Дело в том, что ради сокрытия изотопного следа, возникшего в результате этого трагического инцидента, российская власть пошла на отключение на своей территории автоматических станций радионуклидного мониторинга. Эти станции призваны точно зафиксировать, если какая-то из стран испытывает ядерное оружие. Они передают информацию об изотопах в атмосфере в международный центр данных в Вене, который действует под эгидой Подготовительной комиссии Организации по Договору о всеобъемлющем запрещении ядерных испытаний (ПК ОДВЗЯИ/ CTBTO Preparatory Commission).
Правда, сам договор в силу еще не вступил — для этого требуются еще ратификации со стороны Египта, Израиля, Индии, Ирана, Китая, Северной Кореи, Пакистана и США. Сама Россия подписала ДВЗЯИ в сентябре 1996 года, а ратифицировала в июне 2000-го, и это так или иначе придавало больший вес ее дипломатической позиции в рамках ядерного нераспространения и разоружения.

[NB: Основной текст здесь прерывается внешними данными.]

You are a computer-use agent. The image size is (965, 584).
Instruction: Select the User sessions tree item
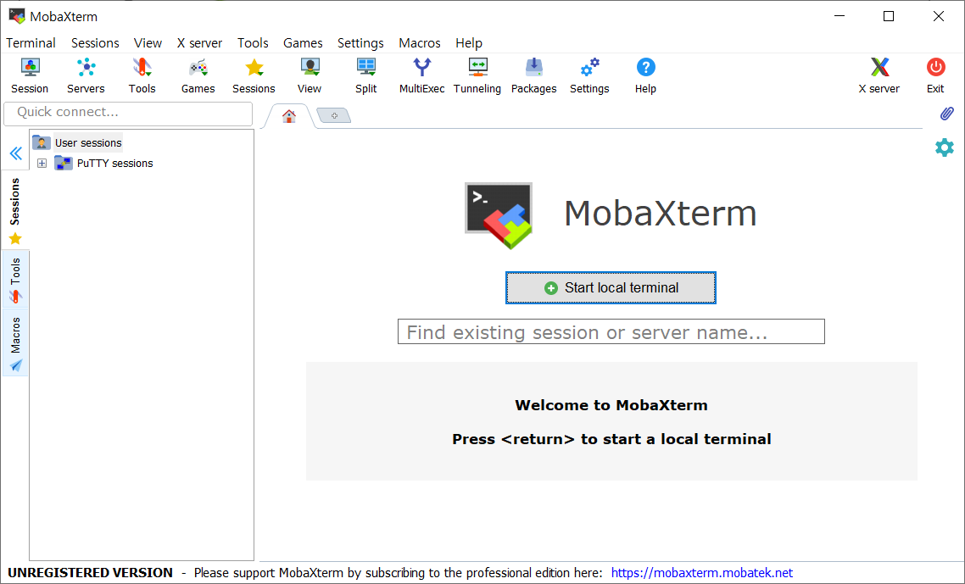(87, 142)
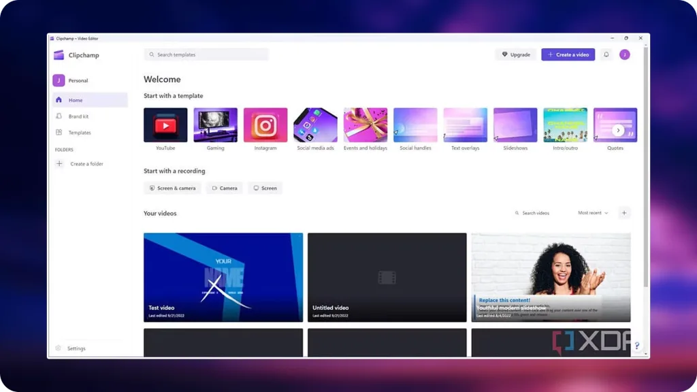697x392 pixels.
Task: Open the user profile avatar
Action: click(624, 54)
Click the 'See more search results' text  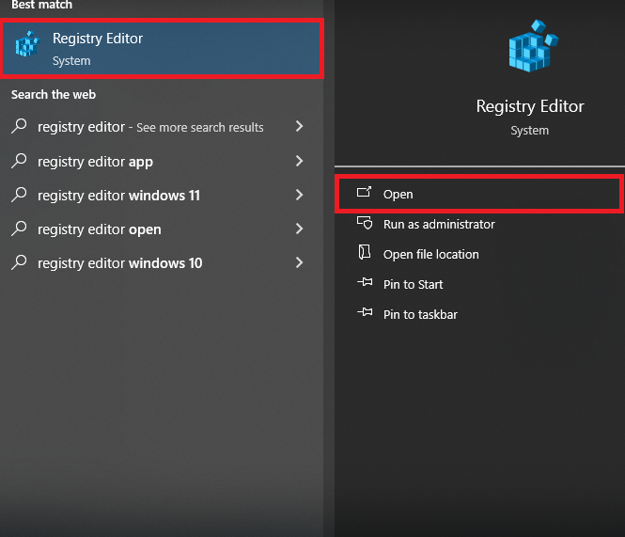(x=200, y=128)
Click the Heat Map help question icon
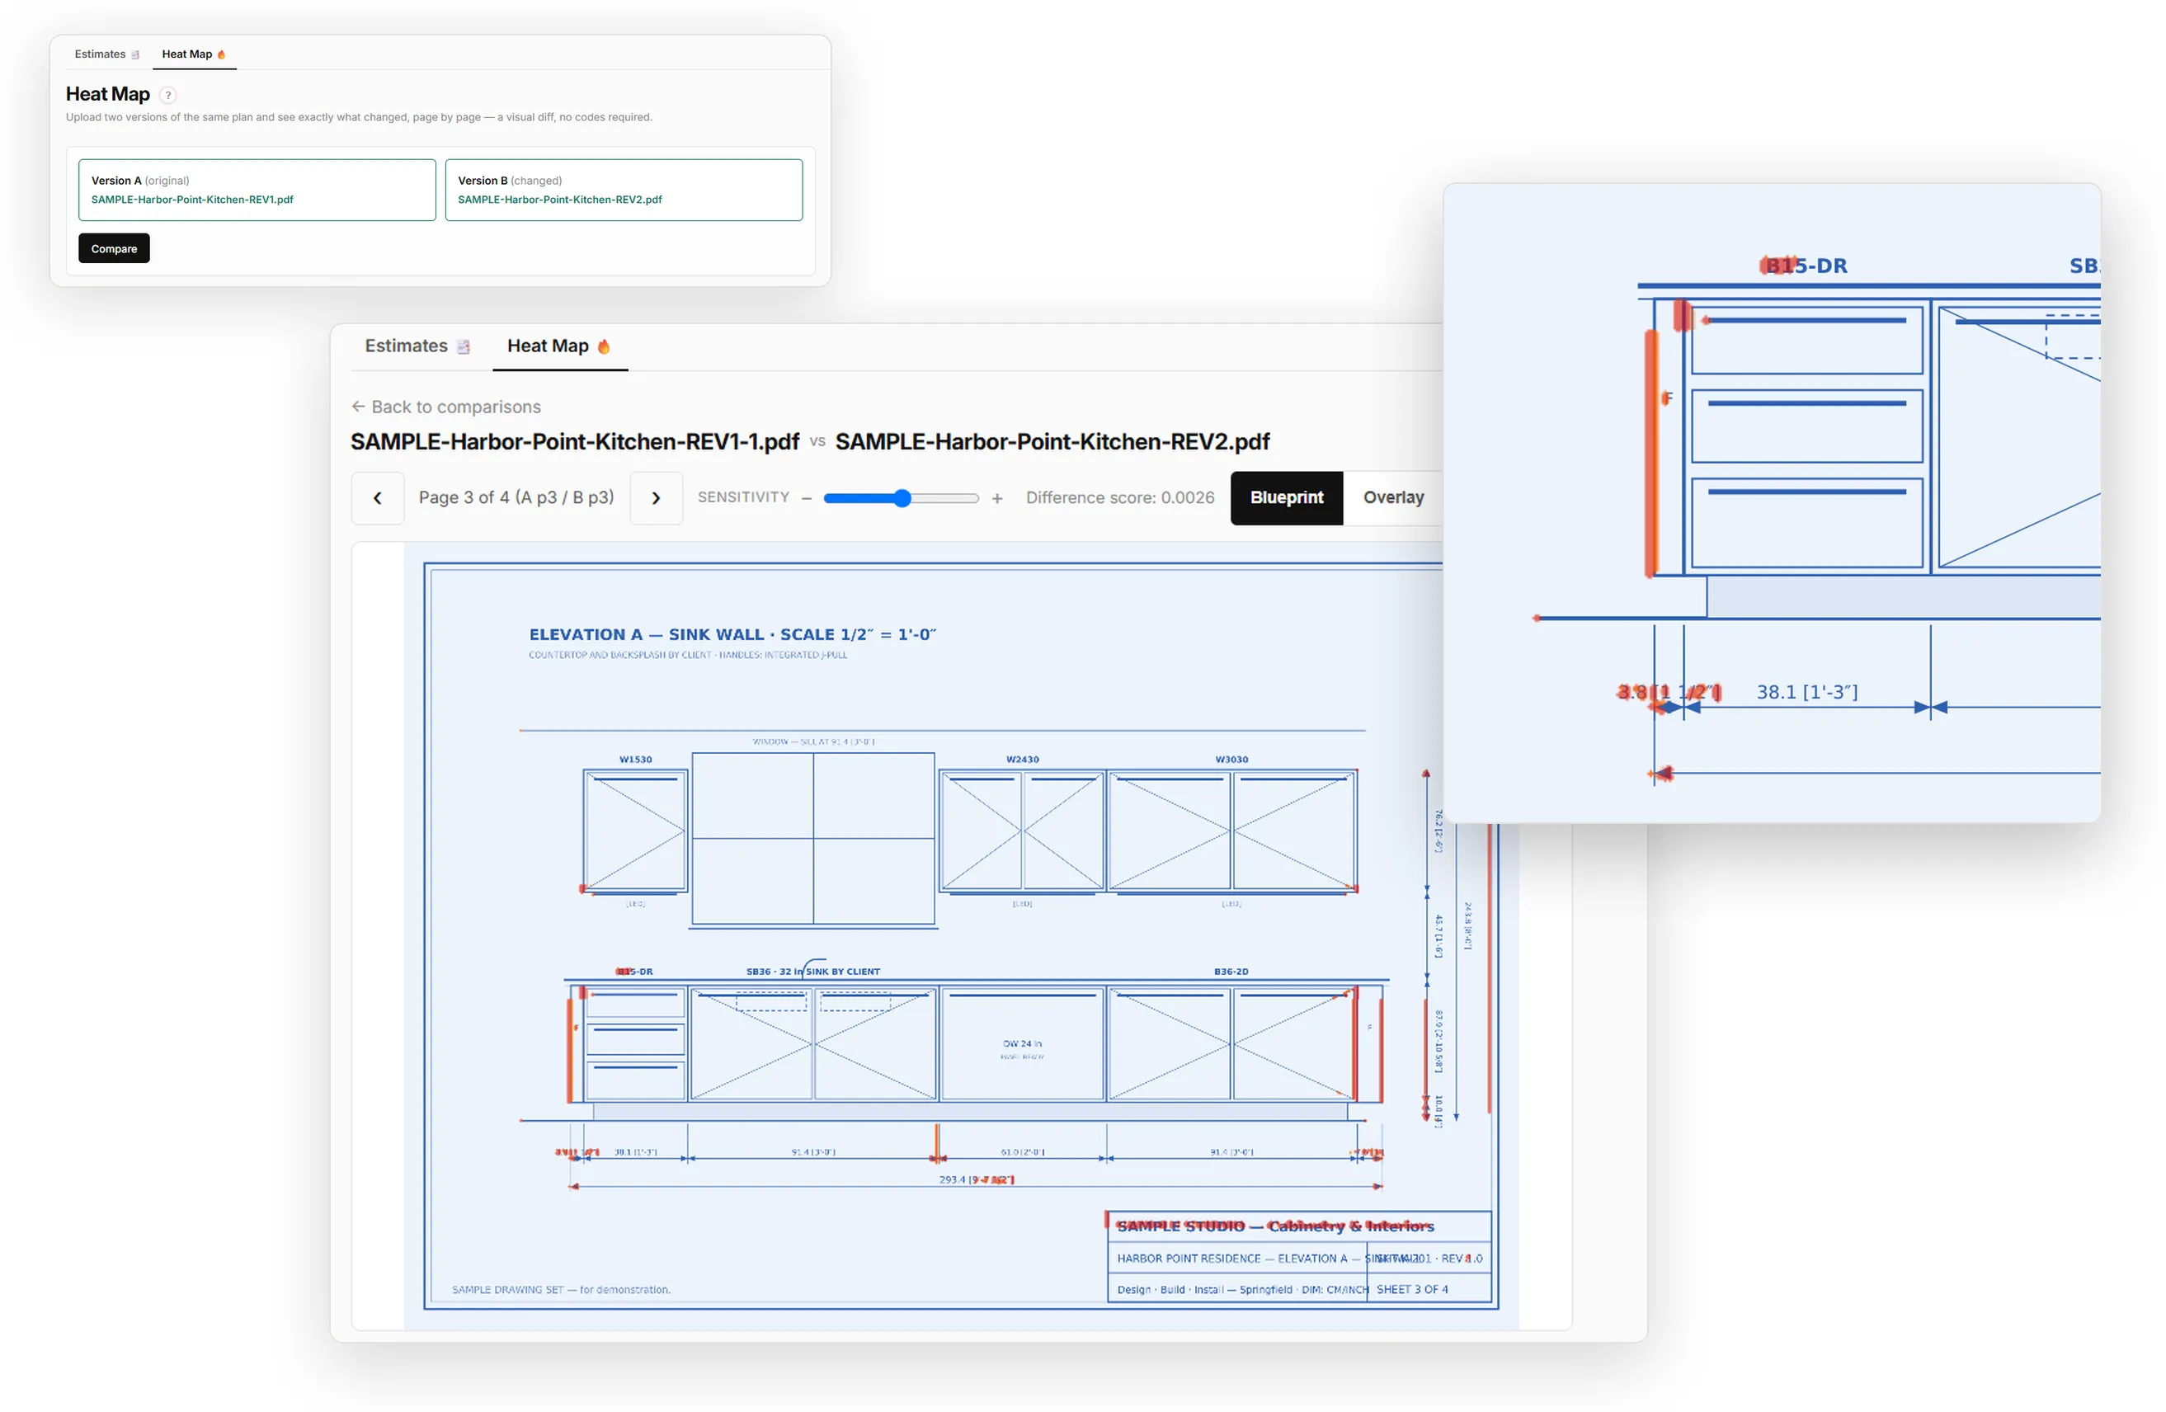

Однако своими действиями по отключению станций мониторинга она эту позицию девальвировала. Таким образом, и прекращение ДРСМД, и «махинации» со станциями мониторинга, и неопределенность относительно ДСНВ — все это негативно влияет на международную систему контроля вооружений. Отсюда возникает вопрос: почему Москва, на протяжении десятилетий делавшая ставку на поддержание и развитие этой системы, так равнодушна к ней сегодня?
Разоружение как дипломатический рычаг
В 1960-е — начале 1990-х гг. переговоры и соглашения по ядерным вооружениям и разнообразным сопутствующим вопросам стали и важным механизмом, и символом биполярной системы международных отношений — они регулировали и сокращали реальную военную угрозу. Более того, к концу холодной войны накопленные СССР и США избыточные ядерные арсеналы представляли угрозу уже и для самих обладателей. Во-первых, риск различных инцидентов и аварий с течением времени только возрастал, но для сокращения запасов ядерного оружия и его носителей требовалось обоюдное доверие. А во-вторых, в случае конфликта его эскалация до глобальной ядерной войны стала во многом автоматической и не оставляла руководству двух стран достаточного места для политического урегулирования по образцу Карибского кризиса. Все эти причины сформировали тот общий интерес, который обеспечил появление и, что важно, выполнение заключенных в тот период соглашений.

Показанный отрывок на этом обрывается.